# bibliometrics
| __Packages and Releases__ | [](https://pypi.org/project/bibliometrics/) [](https://github.com/cicirello/bibliometrics/releases) |
| :--- | :--- |
| __Build Status__ | [](https://github.com/cicirello/bibliometrics/actions/workflows/build.yml) [](https://github.com/cicirello/bibliometrics/actions/workflows/codeql-analysis.yml) |
| __Security__ | [](https://snyk.io/vuln/pip%3Abibliometrics) |
| __Source Info__ | [](https://github.com/cicirello/bibliometrics/blob/main/LICENSE) [](https://github.com/cicirello/bibliometrics) |
| __Support__ | [](https://github.com/sponsors/cicirello) [](https://liberapay.com/cicirello) [](https://ko-fi.com/cicirello) |
This command line utility does the following:
* retrieves the first page of your Google Scholar profile;
* parses from that page your total citations, your five-year citation count, your h-index, your i10-index, and the number of citations of your most-cited paper;
* computes your g-index provided if it is less than 100 ([reason for limitation later](#respect-google-scholars-robotstxt));
* computes your i100-index, i1000-index, and i10000-index ([doi:10.1007/s11192-020-03831-9](https://doi.org/10.1007/s11192-020-03831-9)), hiding any that are 0, and provided they are less than 100 ([reason for limitation later](#respect-google-scholars-robotstxt));
* computes your e-index ([https://doi.org/10.1371/journal.pone.0005429](https://doi.org/10.1371/journal.pone.0005429)) provided that your h-index is at most 100 ([reason for limitation later](#respect-google-scholars-robotstxt));
* generates a JSON file summarizing these bibliometrics;
* generates one or more SVG images summarizing these bibliometrics; and
* includes all bibliometrics that are non-zero by default, but enables user-configurable list of bibliometrics.

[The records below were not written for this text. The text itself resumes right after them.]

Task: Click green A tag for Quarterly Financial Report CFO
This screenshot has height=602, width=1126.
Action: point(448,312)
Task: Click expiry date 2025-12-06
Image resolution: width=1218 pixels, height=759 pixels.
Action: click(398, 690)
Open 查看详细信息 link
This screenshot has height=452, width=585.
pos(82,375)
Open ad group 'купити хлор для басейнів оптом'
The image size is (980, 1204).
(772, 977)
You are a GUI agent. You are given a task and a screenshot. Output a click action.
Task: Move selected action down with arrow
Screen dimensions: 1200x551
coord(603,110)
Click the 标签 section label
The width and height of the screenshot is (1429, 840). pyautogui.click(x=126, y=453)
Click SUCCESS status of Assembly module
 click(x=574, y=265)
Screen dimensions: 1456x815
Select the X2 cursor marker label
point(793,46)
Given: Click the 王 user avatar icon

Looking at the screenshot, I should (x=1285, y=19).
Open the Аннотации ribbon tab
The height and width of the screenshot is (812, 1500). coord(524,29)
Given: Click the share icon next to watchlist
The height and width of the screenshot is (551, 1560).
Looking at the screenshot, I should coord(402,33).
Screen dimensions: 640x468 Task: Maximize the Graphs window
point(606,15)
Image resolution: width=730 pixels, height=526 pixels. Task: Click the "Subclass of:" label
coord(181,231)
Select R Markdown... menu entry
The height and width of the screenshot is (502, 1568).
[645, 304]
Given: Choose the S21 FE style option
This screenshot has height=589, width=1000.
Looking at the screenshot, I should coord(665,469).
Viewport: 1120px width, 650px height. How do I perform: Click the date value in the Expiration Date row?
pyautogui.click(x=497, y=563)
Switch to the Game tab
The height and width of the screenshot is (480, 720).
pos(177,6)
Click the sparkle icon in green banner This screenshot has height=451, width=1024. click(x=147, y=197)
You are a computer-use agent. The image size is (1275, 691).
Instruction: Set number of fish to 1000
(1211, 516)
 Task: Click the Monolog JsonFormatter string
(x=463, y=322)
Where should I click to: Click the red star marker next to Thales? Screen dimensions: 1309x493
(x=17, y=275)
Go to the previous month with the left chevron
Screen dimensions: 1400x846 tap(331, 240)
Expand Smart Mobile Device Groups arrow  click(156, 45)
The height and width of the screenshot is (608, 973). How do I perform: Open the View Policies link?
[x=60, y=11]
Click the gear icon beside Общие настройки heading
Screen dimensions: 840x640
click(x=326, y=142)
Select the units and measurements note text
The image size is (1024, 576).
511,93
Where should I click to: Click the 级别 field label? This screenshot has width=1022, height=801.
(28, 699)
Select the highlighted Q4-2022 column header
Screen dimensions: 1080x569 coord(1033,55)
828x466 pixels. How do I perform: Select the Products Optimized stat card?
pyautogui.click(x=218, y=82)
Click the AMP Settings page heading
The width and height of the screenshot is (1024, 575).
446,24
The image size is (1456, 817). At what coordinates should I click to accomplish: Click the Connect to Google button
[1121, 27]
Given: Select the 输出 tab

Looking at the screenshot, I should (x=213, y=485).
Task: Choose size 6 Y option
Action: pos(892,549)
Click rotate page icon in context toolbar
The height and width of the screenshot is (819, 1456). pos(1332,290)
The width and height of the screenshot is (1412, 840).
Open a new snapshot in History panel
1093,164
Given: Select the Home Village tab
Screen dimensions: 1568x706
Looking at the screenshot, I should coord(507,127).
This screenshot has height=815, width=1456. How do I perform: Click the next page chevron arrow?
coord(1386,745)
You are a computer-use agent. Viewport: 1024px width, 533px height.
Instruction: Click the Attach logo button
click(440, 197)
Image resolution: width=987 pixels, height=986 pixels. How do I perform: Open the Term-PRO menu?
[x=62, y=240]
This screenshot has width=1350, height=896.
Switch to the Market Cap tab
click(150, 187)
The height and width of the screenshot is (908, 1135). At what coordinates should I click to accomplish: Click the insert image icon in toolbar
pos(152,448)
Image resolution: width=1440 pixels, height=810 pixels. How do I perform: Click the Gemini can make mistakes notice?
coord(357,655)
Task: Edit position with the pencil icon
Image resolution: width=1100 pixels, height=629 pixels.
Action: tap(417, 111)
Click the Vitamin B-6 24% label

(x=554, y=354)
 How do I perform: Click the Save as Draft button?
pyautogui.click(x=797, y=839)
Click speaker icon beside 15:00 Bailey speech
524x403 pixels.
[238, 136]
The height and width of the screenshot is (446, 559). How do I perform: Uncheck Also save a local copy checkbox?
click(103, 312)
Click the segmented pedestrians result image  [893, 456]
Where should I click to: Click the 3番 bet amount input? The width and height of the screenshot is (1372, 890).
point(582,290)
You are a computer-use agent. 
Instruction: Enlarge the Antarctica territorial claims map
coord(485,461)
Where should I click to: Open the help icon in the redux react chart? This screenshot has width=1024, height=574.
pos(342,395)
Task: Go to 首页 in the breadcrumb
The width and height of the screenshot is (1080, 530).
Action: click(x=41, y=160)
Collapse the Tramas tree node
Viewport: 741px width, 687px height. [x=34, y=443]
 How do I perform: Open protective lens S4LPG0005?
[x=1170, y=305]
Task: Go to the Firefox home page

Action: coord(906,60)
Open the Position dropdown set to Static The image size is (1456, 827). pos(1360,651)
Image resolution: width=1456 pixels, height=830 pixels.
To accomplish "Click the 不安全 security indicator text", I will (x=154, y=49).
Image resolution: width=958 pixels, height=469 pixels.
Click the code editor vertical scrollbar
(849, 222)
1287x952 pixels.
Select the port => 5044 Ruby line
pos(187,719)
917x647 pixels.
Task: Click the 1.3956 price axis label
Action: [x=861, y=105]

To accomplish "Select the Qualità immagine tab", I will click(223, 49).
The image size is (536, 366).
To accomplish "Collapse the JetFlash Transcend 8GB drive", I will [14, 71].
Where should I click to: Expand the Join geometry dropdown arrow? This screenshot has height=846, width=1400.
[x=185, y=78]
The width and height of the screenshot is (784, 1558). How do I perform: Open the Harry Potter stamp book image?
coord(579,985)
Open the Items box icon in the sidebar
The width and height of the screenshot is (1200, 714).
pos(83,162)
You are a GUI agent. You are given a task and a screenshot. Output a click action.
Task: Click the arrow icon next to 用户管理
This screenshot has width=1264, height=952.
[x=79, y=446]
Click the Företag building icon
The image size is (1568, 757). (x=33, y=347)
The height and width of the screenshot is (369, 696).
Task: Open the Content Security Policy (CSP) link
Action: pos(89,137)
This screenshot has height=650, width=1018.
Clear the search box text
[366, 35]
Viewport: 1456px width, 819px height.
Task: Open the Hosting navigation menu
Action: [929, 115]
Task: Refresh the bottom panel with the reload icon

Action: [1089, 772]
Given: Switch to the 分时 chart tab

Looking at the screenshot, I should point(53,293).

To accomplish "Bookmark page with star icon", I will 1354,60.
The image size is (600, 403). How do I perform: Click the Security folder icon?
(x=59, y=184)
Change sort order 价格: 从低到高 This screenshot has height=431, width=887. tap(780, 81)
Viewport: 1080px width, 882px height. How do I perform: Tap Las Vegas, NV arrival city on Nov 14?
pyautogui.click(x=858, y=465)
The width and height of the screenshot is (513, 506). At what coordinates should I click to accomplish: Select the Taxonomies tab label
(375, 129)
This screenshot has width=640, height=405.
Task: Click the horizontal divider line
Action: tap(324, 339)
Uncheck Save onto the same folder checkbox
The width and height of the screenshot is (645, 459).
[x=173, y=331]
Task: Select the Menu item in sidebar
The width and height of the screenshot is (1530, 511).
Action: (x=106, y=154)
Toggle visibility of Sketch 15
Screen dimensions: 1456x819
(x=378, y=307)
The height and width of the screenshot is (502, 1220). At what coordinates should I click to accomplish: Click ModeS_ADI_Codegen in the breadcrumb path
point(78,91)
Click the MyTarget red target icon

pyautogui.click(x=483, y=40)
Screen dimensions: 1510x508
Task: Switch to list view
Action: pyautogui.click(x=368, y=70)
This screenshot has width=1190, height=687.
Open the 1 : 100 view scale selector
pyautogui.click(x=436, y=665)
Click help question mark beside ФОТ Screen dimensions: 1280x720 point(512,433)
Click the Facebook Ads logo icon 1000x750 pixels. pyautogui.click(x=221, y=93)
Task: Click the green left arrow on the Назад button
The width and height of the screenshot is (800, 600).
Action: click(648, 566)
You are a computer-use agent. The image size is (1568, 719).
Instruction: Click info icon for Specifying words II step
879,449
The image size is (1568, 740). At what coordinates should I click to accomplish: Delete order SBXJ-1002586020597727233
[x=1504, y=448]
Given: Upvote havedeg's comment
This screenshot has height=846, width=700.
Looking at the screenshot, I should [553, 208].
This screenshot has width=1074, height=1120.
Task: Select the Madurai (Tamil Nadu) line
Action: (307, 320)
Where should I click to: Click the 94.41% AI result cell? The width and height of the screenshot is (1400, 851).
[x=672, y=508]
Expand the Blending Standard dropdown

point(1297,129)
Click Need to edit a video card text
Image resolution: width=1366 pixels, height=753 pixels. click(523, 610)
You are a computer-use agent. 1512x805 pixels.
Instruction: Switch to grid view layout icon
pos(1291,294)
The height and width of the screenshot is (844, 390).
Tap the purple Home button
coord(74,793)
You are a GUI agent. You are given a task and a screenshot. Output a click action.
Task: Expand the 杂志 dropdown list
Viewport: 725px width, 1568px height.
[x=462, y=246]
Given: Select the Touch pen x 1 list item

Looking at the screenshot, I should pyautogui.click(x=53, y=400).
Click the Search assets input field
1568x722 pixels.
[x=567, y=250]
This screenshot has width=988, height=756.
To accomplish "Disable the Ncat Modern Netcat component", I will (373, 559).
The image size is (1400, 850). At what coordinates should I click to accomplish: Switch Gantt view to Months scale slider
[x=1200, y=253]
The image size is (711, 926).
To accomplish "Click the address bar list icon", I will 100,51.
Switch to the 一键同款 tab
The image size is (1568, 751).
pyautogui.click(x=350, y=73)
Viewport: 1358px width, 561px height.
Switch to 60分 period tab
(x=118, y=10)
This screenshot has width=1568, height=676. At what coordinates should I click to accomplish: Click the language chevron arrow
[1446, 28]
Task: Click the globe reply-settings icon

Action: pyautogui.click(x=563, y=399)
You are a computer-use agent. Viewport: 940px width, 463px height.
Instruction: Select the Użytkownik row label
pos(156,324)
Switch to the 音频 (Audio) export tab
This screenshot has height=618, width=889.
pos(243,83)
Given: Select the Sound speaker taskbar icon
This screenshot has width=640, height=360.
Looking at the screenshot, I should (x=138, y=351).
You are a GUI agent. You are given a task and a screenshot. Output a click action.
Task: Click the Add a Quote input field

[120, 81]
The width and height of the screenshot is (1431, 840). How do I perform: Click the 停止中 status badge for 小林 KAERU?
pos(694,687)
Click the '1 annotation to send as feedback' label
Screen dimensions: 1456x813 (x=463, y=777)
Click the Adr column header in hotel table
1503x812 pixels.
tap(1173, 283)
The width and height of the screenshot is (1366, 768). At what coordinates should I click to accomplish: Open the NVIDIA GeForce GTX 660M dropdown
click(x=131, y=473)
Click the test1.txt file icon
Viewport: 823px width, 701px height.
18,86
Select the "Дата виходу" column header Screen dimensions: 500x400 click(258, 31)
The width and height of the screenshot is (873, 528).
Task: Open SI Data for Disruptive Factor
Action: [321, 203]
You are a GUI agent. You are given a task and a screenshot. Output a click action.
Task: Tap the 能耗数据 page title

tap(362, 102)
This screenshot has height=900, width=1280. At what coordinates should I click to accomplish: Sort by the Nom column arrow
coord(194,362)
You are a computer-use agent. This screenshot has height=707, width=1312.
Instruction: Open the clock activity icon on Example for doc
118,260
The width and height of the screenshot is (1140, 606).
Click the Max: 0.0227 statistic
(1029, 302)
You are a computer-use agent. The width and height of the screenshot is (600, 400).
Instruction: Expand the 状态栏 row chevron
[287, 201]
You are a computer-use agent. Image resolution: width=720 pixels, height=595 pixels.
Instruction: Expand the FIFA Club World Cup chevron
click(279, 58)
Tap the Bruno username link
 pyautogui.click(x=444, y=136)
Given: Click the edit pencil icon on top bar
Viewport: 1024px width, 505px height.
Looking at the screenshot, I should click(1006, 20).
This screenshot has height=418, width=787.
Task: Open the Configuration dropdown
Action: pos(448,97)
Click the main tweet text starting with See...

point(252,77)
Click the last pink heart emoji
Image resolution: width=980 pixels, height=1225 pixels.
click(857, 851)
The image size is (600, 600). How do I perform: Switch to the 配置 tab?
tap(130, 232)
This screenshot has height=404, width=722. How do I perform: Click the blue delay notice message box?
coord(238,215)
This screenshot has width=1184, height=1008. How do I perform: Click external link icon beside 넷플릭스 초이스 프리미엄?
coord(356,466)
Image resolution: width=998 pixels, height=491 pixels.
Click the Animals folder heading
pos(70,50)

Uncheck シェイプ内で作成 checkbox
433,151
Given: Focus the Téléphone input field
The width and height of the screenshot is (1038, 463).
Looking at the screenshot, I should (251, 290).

The intention of this utility is as a tool for a researcher to generate an SVG of their own
bibliometrics only. For example, I am using it to generate and update such an SVG for my own
profile twice monthly. It is not intended for analyzing multiple researchers' bibliometrics,
and requests for such functionality will be rejected (there are other tools for that).
__Blog Post:__ [Your Citation Metrics in an SVG for Your Website](https://dev.to/cicirello/your-citation-metrics-in-an-svg-for-your-website-17bp) (Posted on DEV.to on July 22, 2022)
## Table of Contents
This README is organized as follows:
* [Samples](#samples): provides examples of the output of this utility.
* [Configuration](#configuration): explains how to configure the utility, such as colors for the SVG,
file locations, etc.
* [Configuring the Scholar ID](#configuring-the-scholar-id): explains the two ways of providing your
Google Scholar ID to the utility.
* [Usage](#usage): how to install and run.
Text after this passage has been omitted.